Previous clinical studies by Eberting et al., [2] and Harradine [13], reported decreased total treatment time and fewer appointments for patients treated with Damon SL brackets. However, these retrospective studies were both potentially subject to bias. The effect of confounding factors might have been considerable because the selection criteria were not well detailed, the pretreatment characteristics of the sample were not tested for equivalence, (2) and clinical variables such as archwire sequences were different in each bracket group.

Subsequent well-designed retrospective and prospective clinical studies reported no significant differences in treatment efficiency between SL and CL brackets during initial alignment [14-17] and active space closure [16, 17]. Majority of these studies evaluated the alignment efficiency of the mandibular anterior arch as rotations, irregularity, and small interbracket distances are typically encountered in this region.

We used the same initial archwire sequence as that of Scott et al, which included 0.014-in and 0.014 x 0.025-in copper-nickeltitanium archwires in the Damon archform. The SL group of Pandis et al [15] also used the same sequence. Similar changes in arch dimensions were observed in all patients with these archwires regardless of the bracket type used. Therefore, the dimensional changes can be attributed to the Damon archform. Mean mandibular intercanine width increased, mandibular intermolar widths decreased, and arch depths decreased. Mandibular intercanine width increased by averages of 1.83 and 2.69 mm in the SL and CL groups, respectively. Scott et al reported similar increases of 2.38 and 2.47 mm in SL and CL groups, respectively.

Mean maxillary intercanine width increased by 2.83 and 3.4 mm in the SL and CL groups, respectively. The increase in maxillary intermolar width in both bracket groups were insignificant. Interestingly, maxillary and mandibular intercanine width increased despite the extractions. This might be due to the distal movement of the canines into the extraction spaces. These findings discredit previous suggestions that premolar extractions inevitably cause ‘‘shrinking’’ of the dental arch, increased buccal corridors, and damage to smile esthetics [15, 20]. Furthermore, studies have shown that buccal corridors do not influence smile esthetics [15, 20, 21].

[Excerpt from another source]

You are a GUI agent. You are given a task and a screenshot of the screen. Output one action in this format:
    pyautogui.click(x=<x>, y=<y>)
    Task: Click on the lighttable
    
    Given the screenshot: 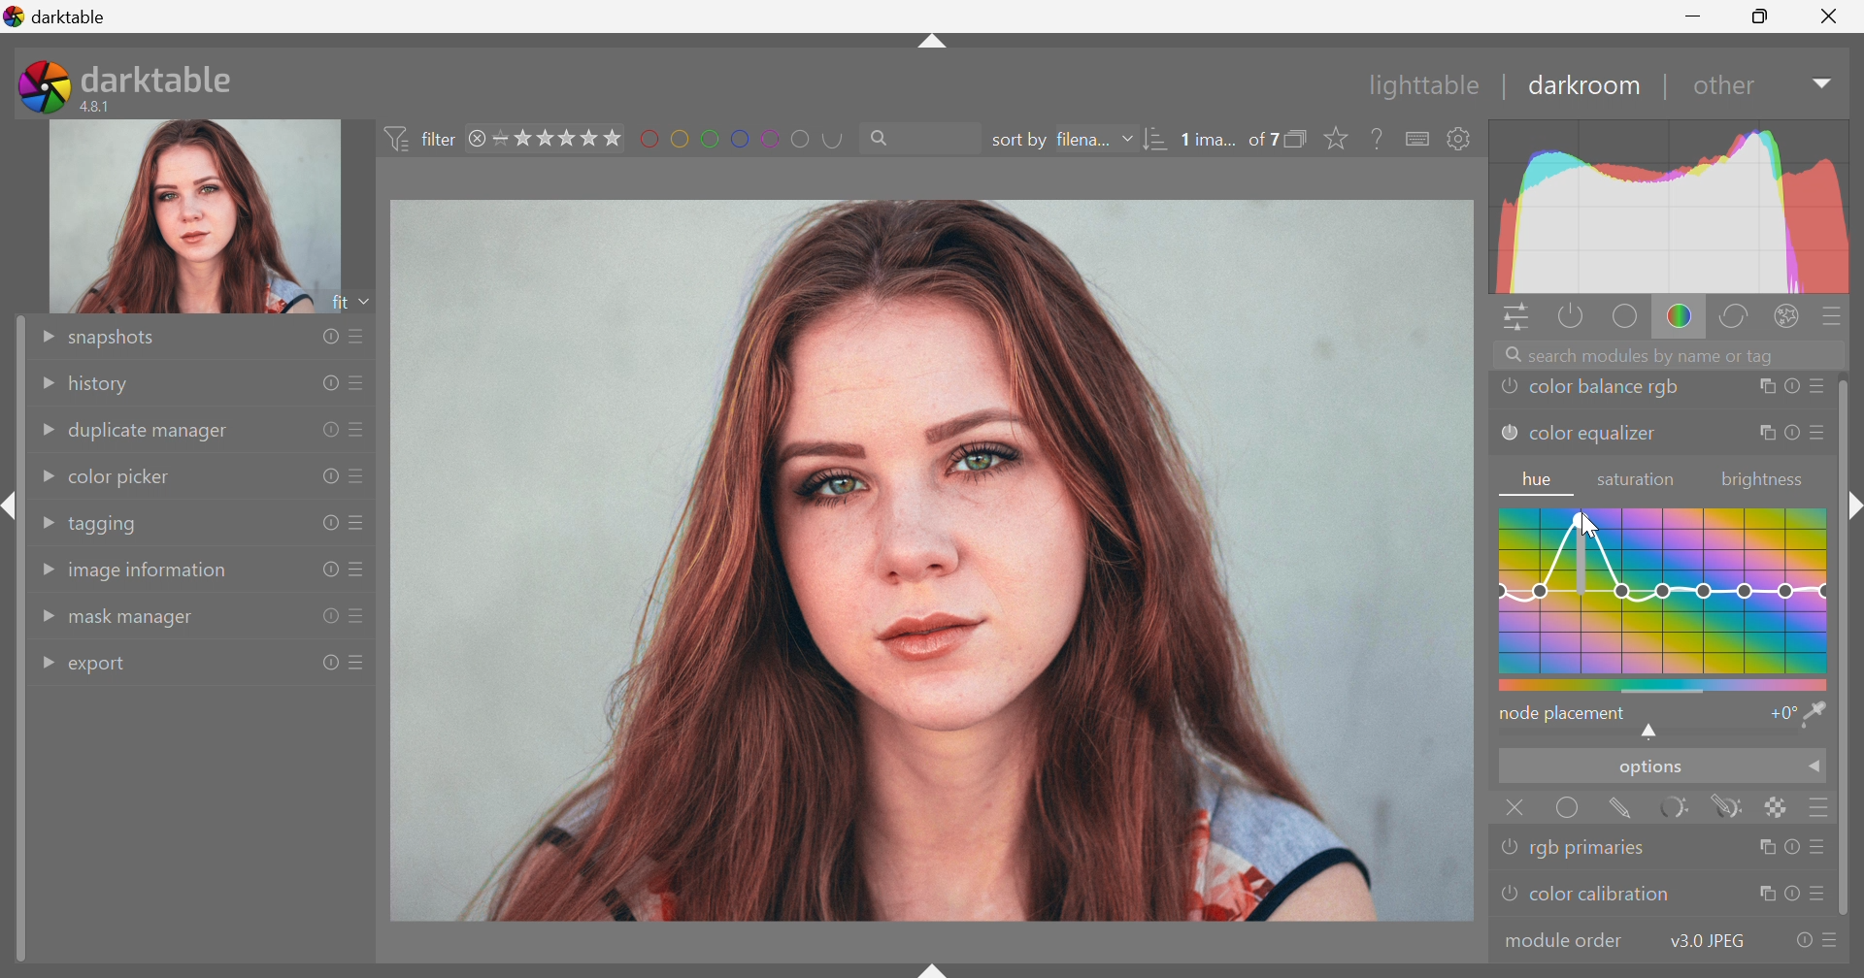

The results from this study concur with previous studies that found no difference in the alignment of mandibular teeth in extraction patients with severe irregularity. The mean irregularity scores in the study of Scott et al were 12.44 mm in the CL group and 11.23 mm in the SL group. Similarly, the patients we investigated had severe irregularity scores. Pandis et al investigated moderate and severe irregularity. They reported no significant difference in subjects with severe irregularity scores greater than five. Interestingly, they found that patients with moderate irregularity, with irregularity scores between 2 and 5, were 2.7 times more likely to align faster in the SL bracket treatment group. Different archwire sequences were used in each bracket group in the study of Pandis et al [18]; this might have been a confounding factor contributing to the hazard ratio [22-36].


Conclusion

Within the limitations of the study it can be concluded that both self ligation and conventional ligation were equally effective in alignment of lower anterior teeth. Rate of decrowding was more with conventional brackets but not significant statistically and conventional brackets are more popular among females.

Acknowledgement

I would like to record my deep sense of gratitude to my research supervisor Dr. Naveen Kumar M, Senior lecturer, Department of Orthodontics, Saveetha Dental College and Hospitals, Chennai for his inspiring guidance and encouragement with my work during all stages. There was an equal contribution from all the authors.